Delegated by the parnasim (officials of the synagogue) of his congregation in 1854 to receive the future King Pedro V of Portugal, he conducted the royal visitor and his suite to the bet ha-midrash, where the king, noticing the names of the donors to that institution inscribed on the walls, made the significant remark: "parece-me que estou na minha própria terra de Portugal" (It seems as though I were in my own land of Portugal). When Pedro V ascended the throne in 1856, he removed the civil disabilities of the Jews.

On account of his liberal-conservative views Chumaceiro was strongly opposed by the ultra-Orthodox party, and he therefore accepted in 1855 from King William III the appointment of chief rabbi of the colony of Curaçao. At the solicitation of the special ambassador, O. van Rees, who was sent by the king to adjust the claims of the persecuted Dutch Jews of Coro, Venezuela, he succeeded in settling the complicated disputes to the entire satisfaction of the contending parties.

Chumaceiro visited his birthplace in 1861, when the office of chakam was tendered to him, which he declined, receiving on that occasion a costly testimonial from the Sephardic synagogue. He obtained his discharge as chakam of Curaçao in 1869, and received a liberal pension from the king for "the numerous and faithful services rendered to his country."

Chumaceiro had four sons:
1. Abraham Mendes Chumaceiro: Attorney at law; born in Amsterdam on 16 November 1841; died in Curaçao, Dutch West Indies on 19 August 1902. He moved to Curaçao in 1856, studied law, and was admitted to the bar in 1872. He soon acquired great prominence in his profession.

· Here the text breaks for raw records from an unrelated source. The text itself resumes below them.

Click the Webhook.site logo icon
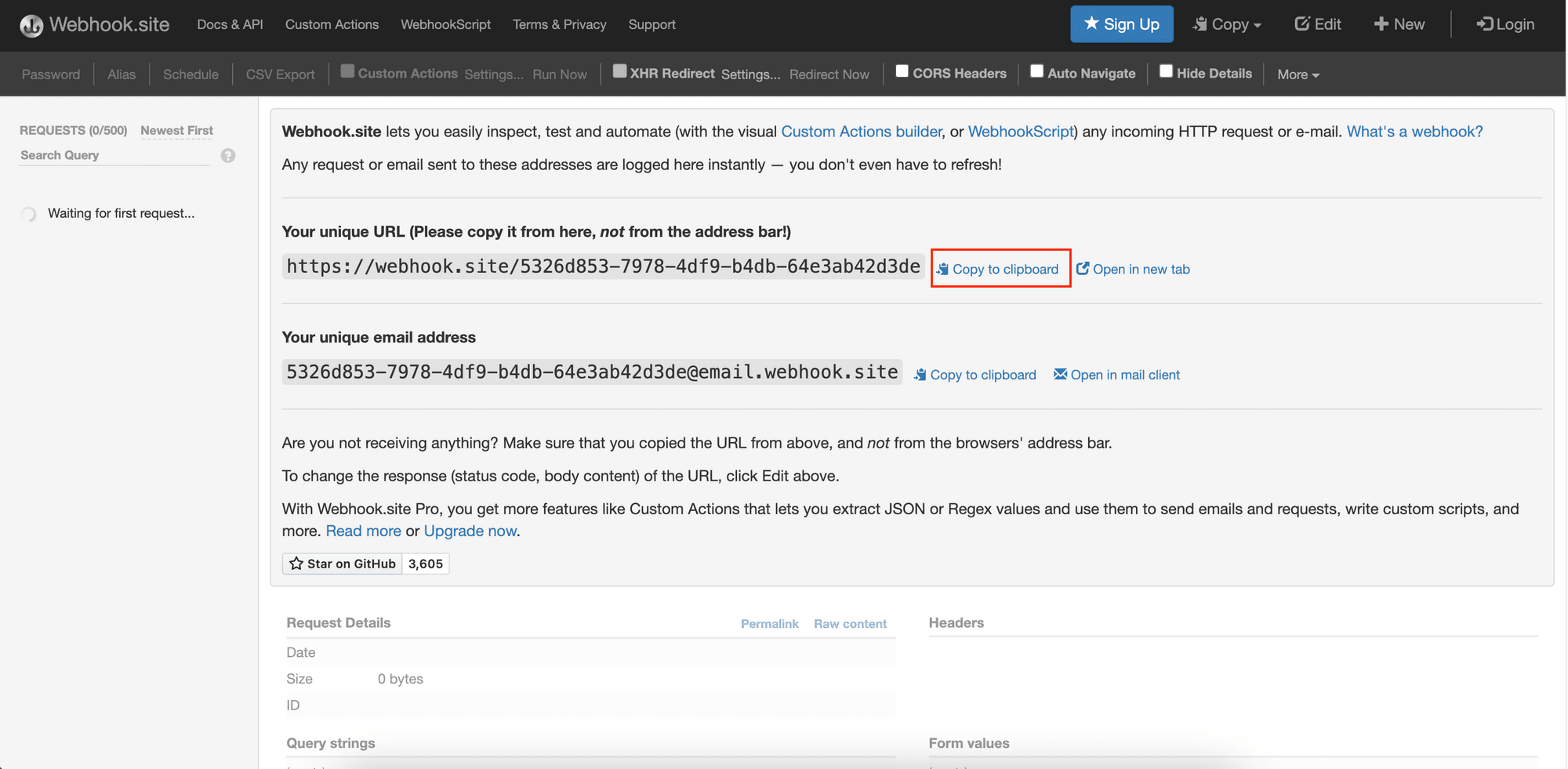The width and height of the screenshot is (1568, 769). point(31,25)
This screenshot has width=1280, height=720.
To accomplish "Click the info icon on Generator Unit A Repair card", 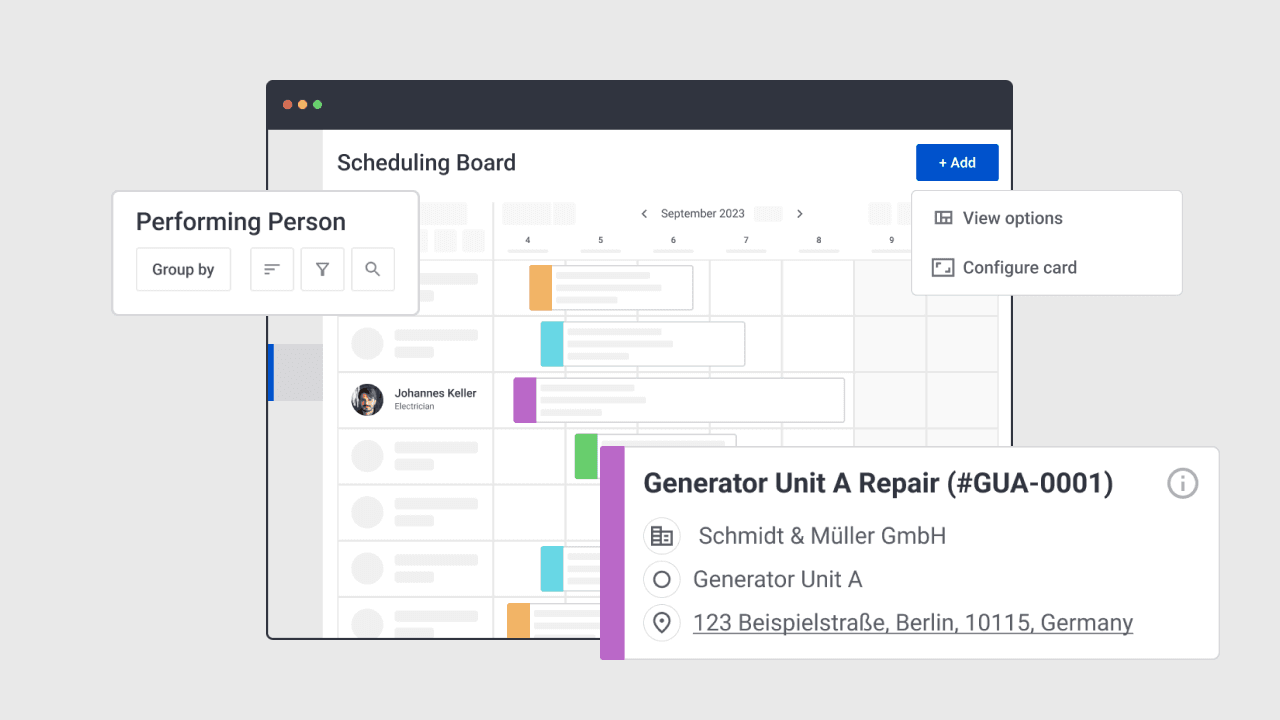I will click(x=1182, y=483).
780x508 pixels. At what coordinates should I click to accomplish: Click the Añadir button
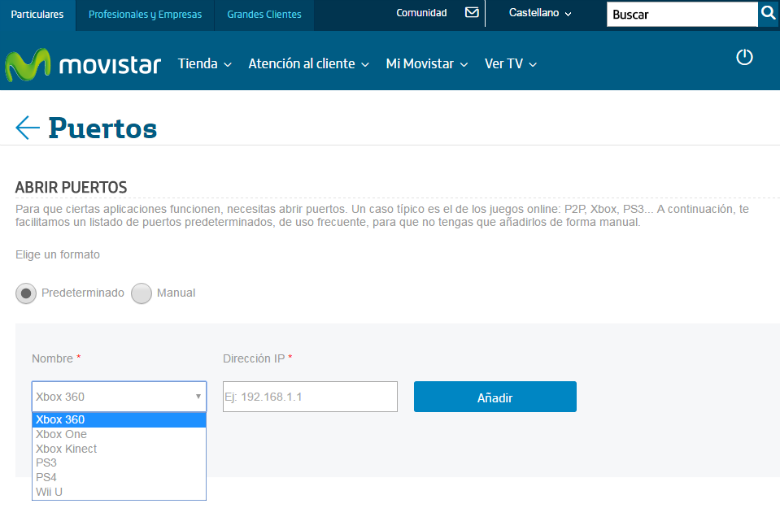pos(495,397)
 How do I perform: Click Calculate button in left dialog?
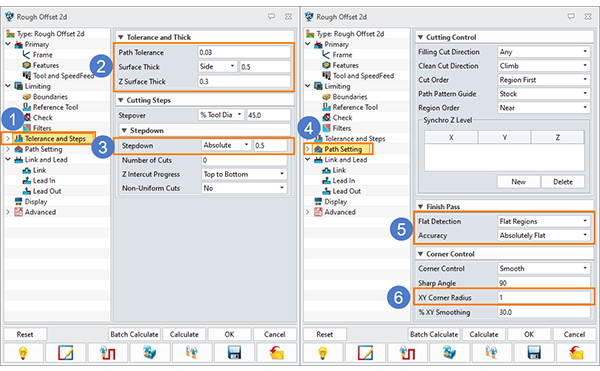184,334
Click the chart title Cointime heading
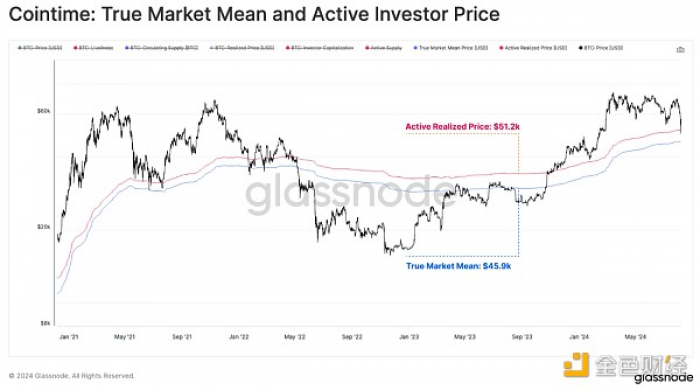The image size is (700, 390). tap(254, 14)
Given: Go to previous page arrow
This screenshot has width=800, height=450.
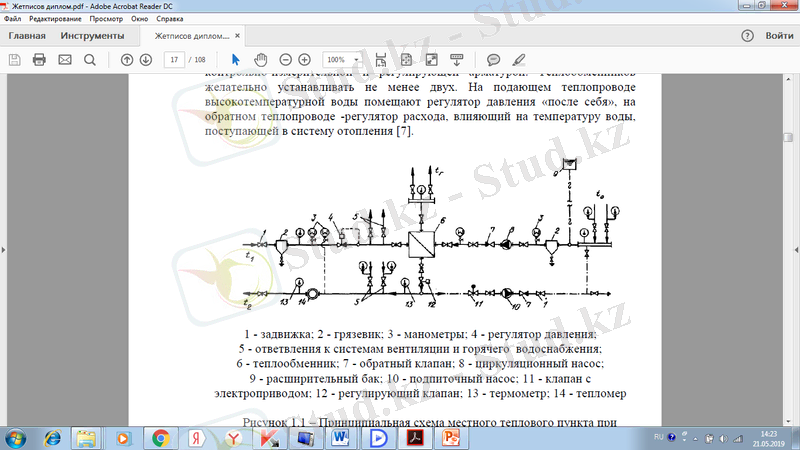Looking at the screenshot, I should (127, 60).
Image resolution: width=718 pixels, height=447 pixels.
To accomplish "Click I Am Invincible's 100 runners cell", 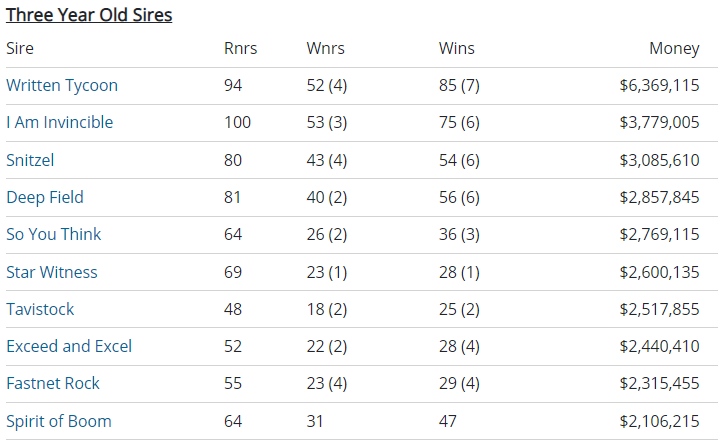I will tap(238, 123).
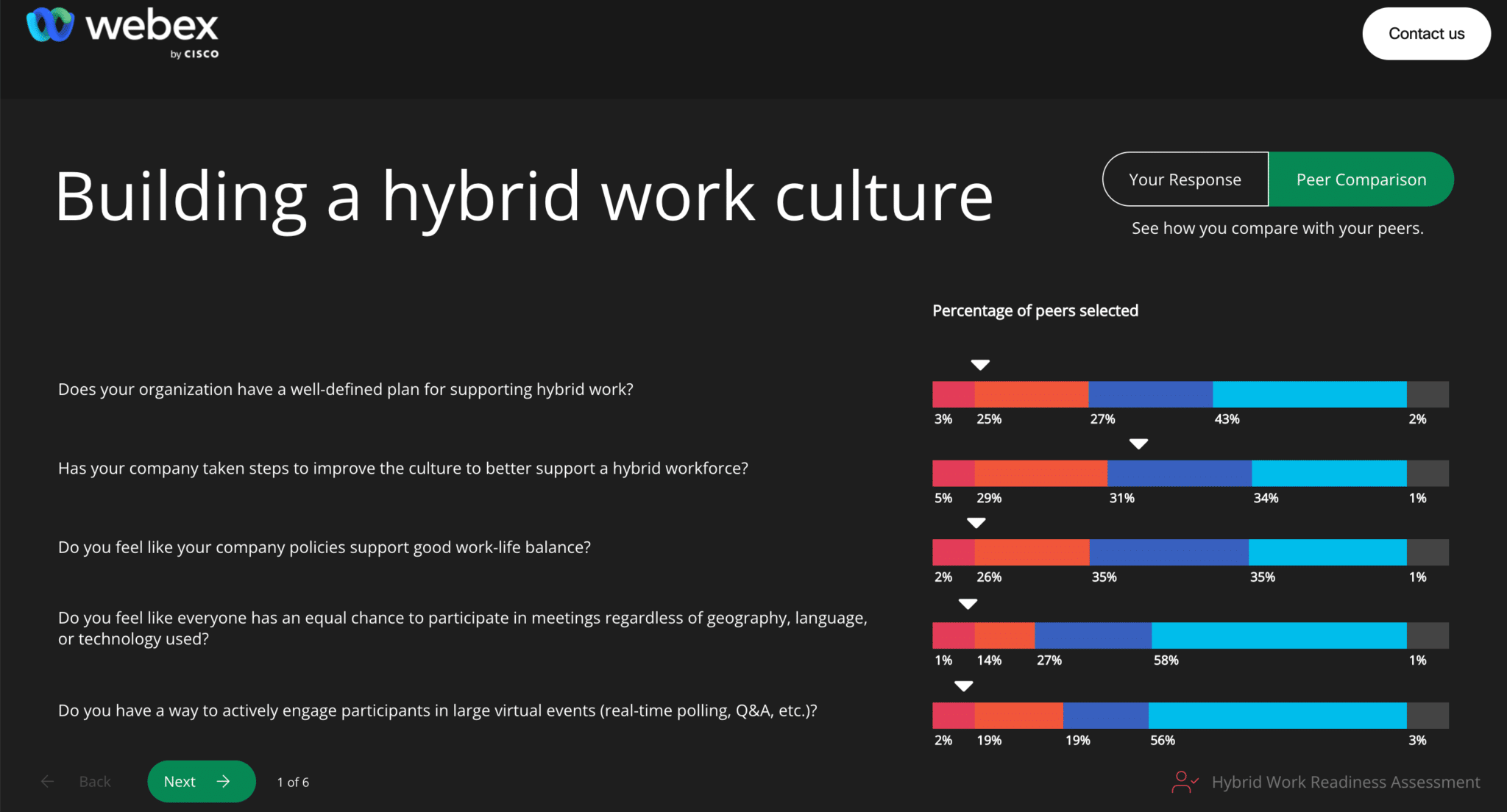Open the Contact us button
Image resolution: width=1507 pixels, height=812 pixels.
tap(1426, 34)
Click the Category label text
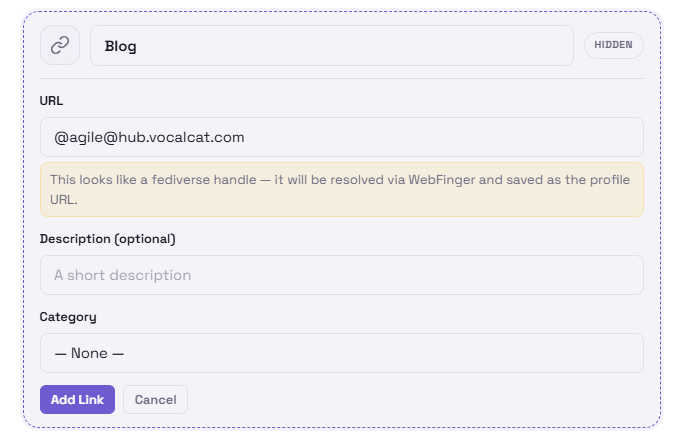 pos(68,317)
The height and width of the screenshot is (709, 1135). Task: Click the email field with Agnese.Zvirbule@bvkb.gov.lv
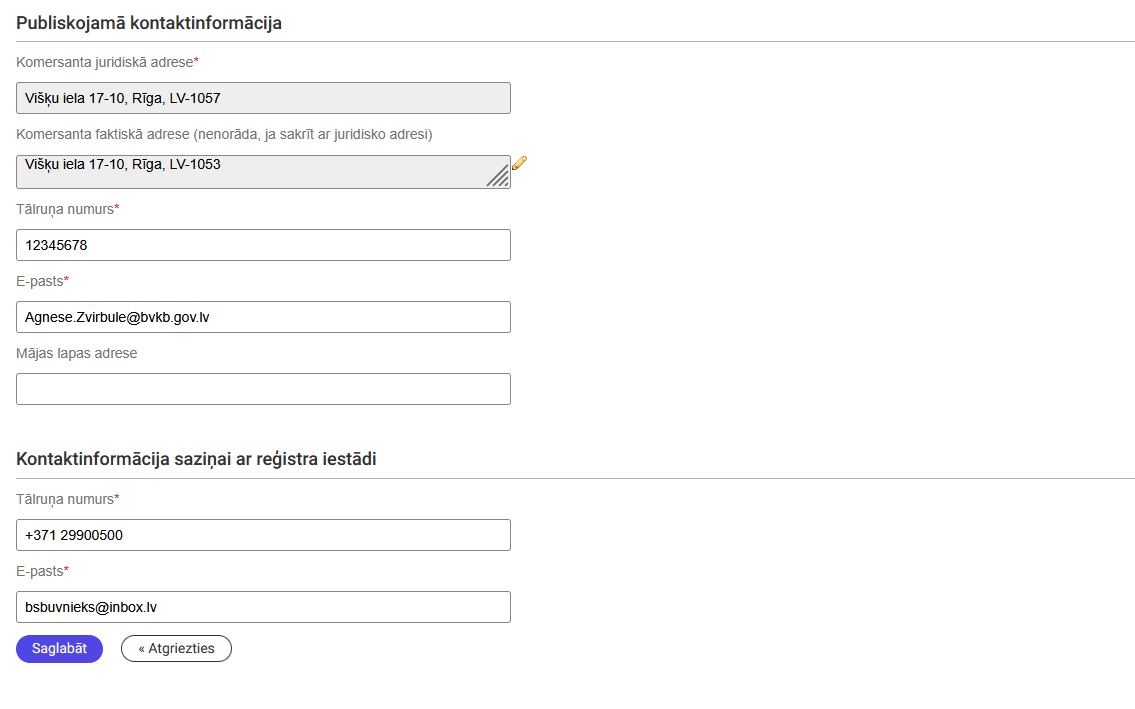pyautogui.click(x=263, y=317)
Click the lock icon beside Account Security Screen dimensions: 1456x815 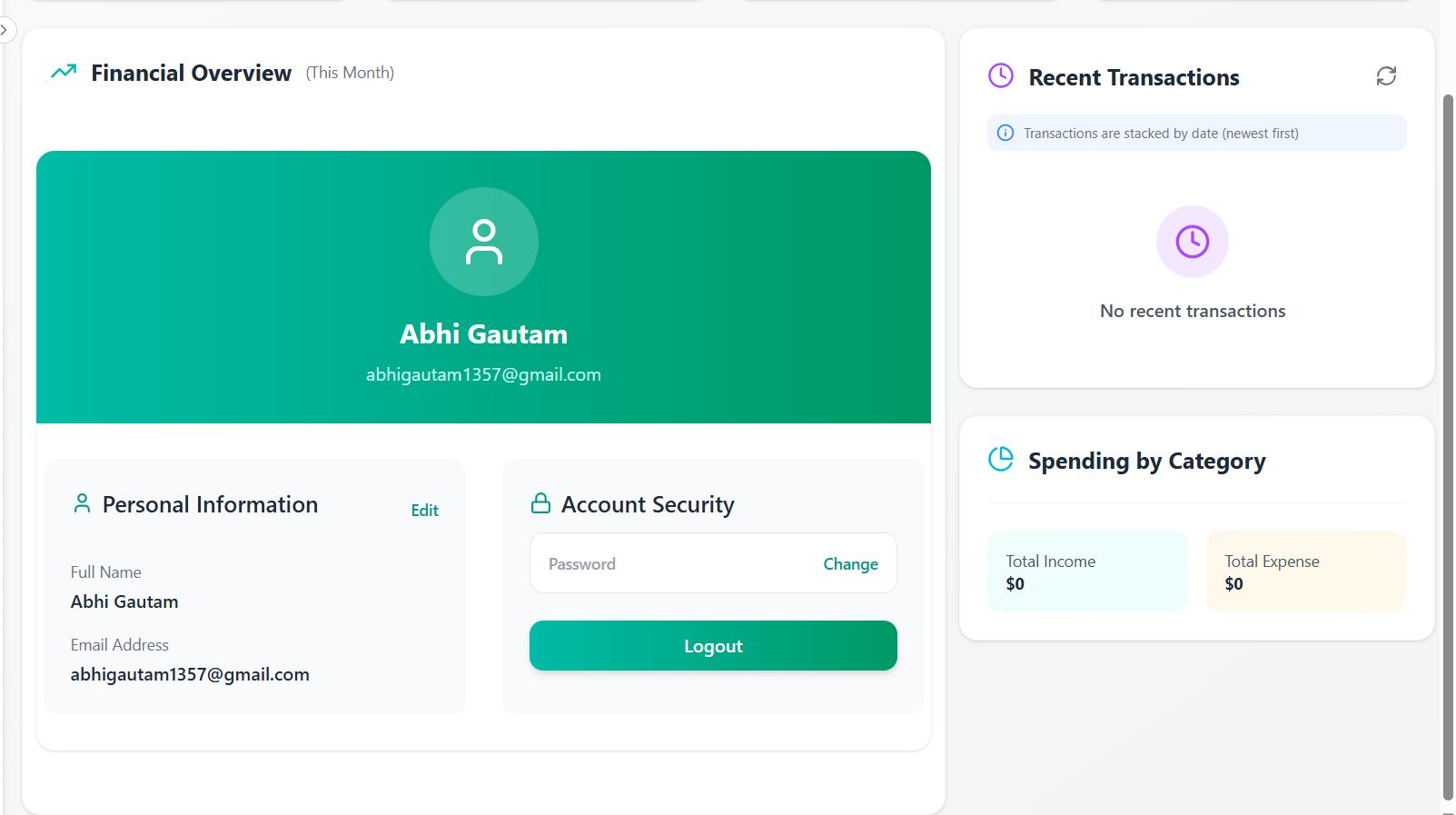540,503
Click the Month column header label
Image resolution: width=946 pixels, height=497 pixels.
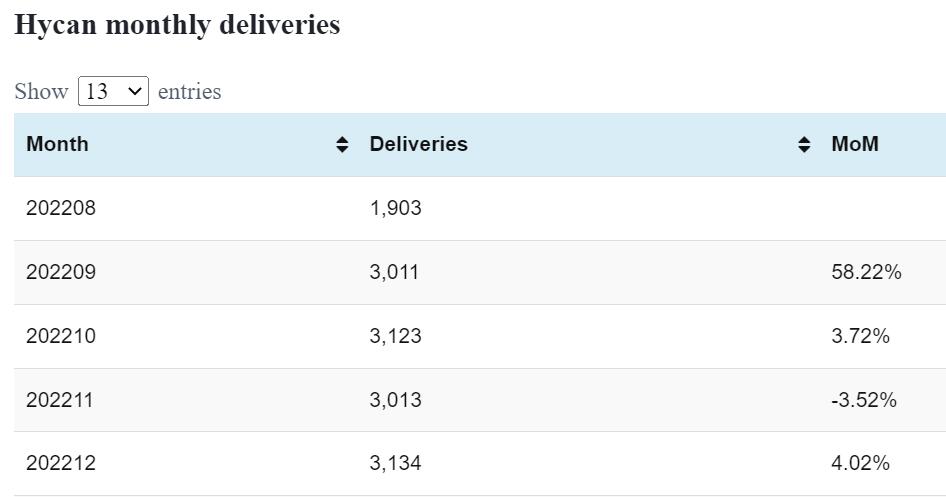pyautogui.click(x=57, y=144)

Among his literary works are Is Curaçao te Koop? and Het Kiesrecht in de Kolonie Curaçao.
2. Benjamin Mendes Chumaceiro: Cantor; born in Amsterdam in 1871. He received a ministerial training at the bet ha-midrash Ets Haim of Amsterdam. In 1892 he was elected assistant cantor of the Portuguese synagogue at The Hague; and in 1895 cantor of that of Hamburg.
3. Jacob Mendes Chumaceiro: Dayyan and editor; born in Amsterdam on 11 March 1833; died on 8 February 1900. Besides being dayyan of the Sephardic synagogue, and acting chakam for the Portuguese Jews of North and South Netherlands, he was inspector of the Jewish schools of Amsterdam, head and librarian of the bet ha-midrash Ets Haim, and editor of Het Israelietisch Weekblad.
4. Joseph Chayyim Mendes Chumaceiro: Rabbi and editor; born in Amsterdam on 3 July 1844. He studied for the ministry under his father at Curaçao. From 1867 to 1874 he was rabbi of Beth-El congregation, Charleston, South Carolina; from 1874 to 1880, of Nefashot Yehudah, New Orleans, Louisiana; from 1884 to 1887, of Beth-El Emeth, Philadelphia; from 1889 to 1891, of Mikwe Yisrael, Curaçao; from 1892 to 1898, of Children of Israel, Augusta, Georgia; and was recalled as rabbi to Curaçao in 1898. During part (1879–83) of his residence at New Orleans he was also editor of The Jewish South, a weekly journal.

Besides many sermons and discourses, he published The Evidences of Free-Masonry from Ancient Hebrew Records, 1900, which reached a third edition; La Revelacion, the first Jewish catechism in Spanish; and Verdediging is geen Aanval, a correspondence between a Christian divine and a rabbi on Jesus as the Messiah.